[DATA FOR ANALYSIS Boundary: Start]
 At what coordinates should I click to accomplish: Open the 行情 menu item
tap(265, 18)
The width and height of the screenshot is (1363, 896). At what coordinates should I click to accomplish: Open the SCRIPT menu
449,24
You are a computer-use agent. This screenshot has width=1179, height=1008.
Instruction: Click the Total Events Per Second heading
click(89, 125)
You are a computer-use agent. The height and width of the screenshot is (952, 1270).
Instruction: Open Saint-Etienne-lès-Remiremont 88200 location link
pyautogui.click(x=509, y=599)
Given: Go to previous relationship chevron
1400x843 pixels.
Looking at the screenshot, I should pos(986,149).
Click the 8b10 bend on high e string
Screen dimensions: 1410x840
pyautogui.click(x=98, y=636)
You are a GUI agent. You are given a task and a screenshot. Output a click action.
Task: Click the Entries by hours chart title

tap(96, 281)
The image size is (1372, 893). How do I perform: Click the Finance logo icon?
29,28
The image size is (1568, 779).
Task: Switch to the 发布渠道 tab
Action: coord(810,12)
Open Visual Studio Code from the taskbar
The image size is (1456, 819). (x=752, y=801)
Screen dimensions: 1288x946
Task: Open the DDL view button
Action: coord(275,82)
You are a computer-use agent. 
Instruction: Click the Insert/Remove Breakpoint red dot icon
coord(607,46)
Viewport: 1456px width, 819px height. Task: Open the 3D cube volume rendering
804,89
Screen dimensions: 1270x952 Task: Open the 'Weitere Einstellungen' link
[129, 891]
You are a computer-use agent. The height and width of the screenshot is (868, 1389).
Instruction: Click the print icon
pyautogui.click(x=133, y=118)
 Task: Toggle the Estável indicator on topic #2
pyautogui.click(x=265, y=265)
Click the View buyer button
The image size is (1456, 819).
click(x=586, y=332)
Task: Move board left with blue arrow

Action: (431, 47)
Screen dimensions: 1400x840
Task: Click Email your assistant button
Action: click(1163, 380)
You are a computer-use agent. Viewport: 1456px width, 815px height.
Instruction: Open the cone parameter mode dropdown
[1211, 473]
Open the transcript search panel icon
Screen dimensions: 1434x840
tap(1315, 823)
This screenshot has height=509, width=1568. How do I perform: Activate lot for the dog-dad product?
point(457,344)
[DATA FOR ANALYSIS Boundary: End]
Every line from the one containing "This screenshot has height=509, width=1568." through the end of the material above should be retyped exactly; please include nothing else.

» **ANSWER**
This screenshot has height=509, width=1568. How do I perform: Activate lot for the dog-dad product?
point(457,344)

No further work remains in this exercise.